KushoAI’s outputs can be exported and reviewed as evidence packages, traceability matrices, test reports, and CI/CD records, so the testing process fits within enterprise governance rather than sitting outside it.
CIO&Leader: You’re positioning AI as an engineering force multiplier. But at what scale does a team actually need Kusho? Is this a 10-engineer problem or a 500-engineer problem?
Abhishek Saikia: It depends less on engineering headcount and more on platform surface area and release velocity.
A 50-person fintech team can feel this problem very early if they are managing payments, KYC, fraud checks, customer onboarding, and third-party integrations. They may not have a large QA team, but they still carry enterprise-grade risk.
At 500 engineers, the problem looks different. Different teams own different services. APIs change independently. Documentation drifts. Test suites become uneven. Cross-service workflows fall through the cracks because each team assumes the other team is covering the integration risk.

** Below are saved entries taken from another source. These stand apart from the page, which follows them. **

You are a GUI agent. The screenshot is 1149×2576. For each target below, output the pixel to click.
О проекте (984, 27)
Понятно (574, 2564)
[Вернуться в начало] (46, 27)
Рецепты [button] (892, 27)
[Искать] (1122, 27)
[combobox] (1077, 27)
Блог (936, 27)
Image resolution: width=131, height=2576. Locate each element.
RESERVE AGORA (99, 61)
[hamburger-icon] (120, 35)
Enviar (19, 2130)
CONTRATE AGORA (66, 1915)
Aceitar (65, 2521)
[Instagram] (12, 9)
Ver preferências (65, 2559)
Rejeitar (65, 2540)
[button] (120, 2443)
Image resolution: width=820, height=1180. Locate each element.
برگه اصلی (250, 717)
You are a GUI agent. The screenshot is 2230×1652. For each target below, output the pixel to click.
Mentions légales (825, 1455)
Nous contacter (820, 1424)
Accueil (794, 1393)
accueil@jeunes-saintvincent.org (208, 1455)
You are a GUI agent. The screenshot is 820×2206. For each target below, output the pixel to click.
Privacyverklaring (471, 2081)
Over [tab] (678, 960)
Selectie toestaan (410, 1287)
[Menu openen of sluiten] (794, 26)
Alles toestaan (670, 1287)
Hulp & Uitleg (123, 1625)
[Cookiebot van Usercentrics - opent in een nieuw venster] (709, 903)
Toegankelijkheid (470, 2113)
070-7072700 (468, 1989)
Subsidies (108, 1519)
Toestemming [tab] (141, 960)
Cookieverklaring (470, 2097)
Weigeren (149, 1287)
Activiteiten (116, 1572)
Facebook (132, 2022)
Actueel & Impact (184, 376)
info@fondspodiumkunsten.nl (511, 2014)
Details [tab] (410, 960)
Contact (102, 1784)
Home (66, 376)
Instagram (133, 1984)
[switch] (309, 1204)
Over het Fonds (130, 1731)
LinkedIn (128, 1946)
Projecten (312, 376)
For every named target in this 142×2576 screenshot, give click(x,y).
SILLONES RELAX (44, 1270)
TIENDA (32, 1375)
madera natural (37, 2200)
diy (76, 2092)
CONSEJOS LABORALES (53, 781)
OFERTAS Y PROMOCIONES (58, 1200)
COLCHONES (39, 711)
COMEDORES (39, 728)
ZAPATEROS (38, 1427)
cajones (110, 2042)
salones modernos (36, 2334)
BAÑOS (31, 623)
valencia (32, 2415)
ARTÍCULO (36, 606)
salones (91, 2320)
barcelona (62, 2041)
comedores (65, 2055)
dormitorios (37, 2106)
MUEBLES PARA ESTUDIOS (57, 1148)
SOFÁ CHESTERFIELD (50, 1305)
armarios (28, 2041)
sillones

A useful threshold is when a company has dozens of important APIs, frequent releases, and a high cost of failure. At that point, manual test creation and maintenance start turning into technical debt.
So this is not only a 500-engineer problem. It is a complex problem, and high-scale API teams hit it much earlier than people expect.
CIO&Leader: When you do a post-mortem on a major enterprise system failure, what’s the single most common crack in the infrastructure that nobody wants to talk about?
Abhishek Saikia: The most common cause of cracks is untested failure behavior between services.
Teams usually test the happy path. Many also test for obvious failures, such as 400 or 500 responses. What gets missed is partial failure: a service is not down, but slow; a dependency returns delayed or inconsistent data; a retry creates a duplicate state; an authorization rule behaves differently under a specific condition.
These are the failures that cause cascades.
For example, Service A calls Service B. Service B is slow but technically available. Service A has weak timeout handling. Requests pile up. Thread pools exhaust. A third service, depending on Service A, starts failing. Suddenly, the issue is no longer local.
The uncomfortable truth is that many outages were testable before production. They were just too hard to script manually.
That is why workflow-level testing matters. Modern systems rarely fail in clean, isolated ways. They fail through interactions.